EBOLA virus disease, MICRORNA, MEDICAL model, MACAQUES, EBOLA virus, HEMORRHAGIC fever

Abstract

Ebola virus is a continuing threat to human populations, causing a virulent hemorrhagic fever disease characterized by dysregulation of both the innate and adaptive host immune responses. Severe cases are distinguished by an early, elevated pro-inflammatory response followed by a pronounced lymphopenia with B and T cells unable to mount an effective anti-viral response. The precise mechanisms underlying the dysregulation of the host immune system are poorly understood. In recent years, focus on host-derived miRNAs showed these molecules to play an important role in the host gene regulation arsenal. Here, we describe an investigation of RNA biomarkers in the fatal Ebola virus disease (EVD) cynomolgus macaque model. We monitored both host mRNA and miRNA responses in whole blood longitudinally over the disease course in these non-human primates (NHPs).
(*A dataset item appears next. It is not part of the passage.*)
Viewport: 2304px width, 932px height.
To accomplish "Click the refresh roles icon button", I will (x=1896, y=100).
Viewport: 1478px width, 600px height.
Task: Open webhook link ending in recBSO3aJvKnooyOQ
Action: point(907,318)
Analysis of the interactions between these classes of RNAs revealed several miRNA markers significantly correlated with downregulation of genes; specifically, the analysis revealed those involved in dysregulated immune pathways associated with EVD. In particular, we noted strong interactions between the miRNAs hsa-miR-122-5p and hsa-miR-125b-5p with immunological genes regulating both B and T-cell activation. This promising set of biomarkers will be useful in future studies of severe EVD pathogenesis in both NHPs and humans and may serve as potential prognostic targets. [ABSTRACT FROM AUTHOR]

Published

2021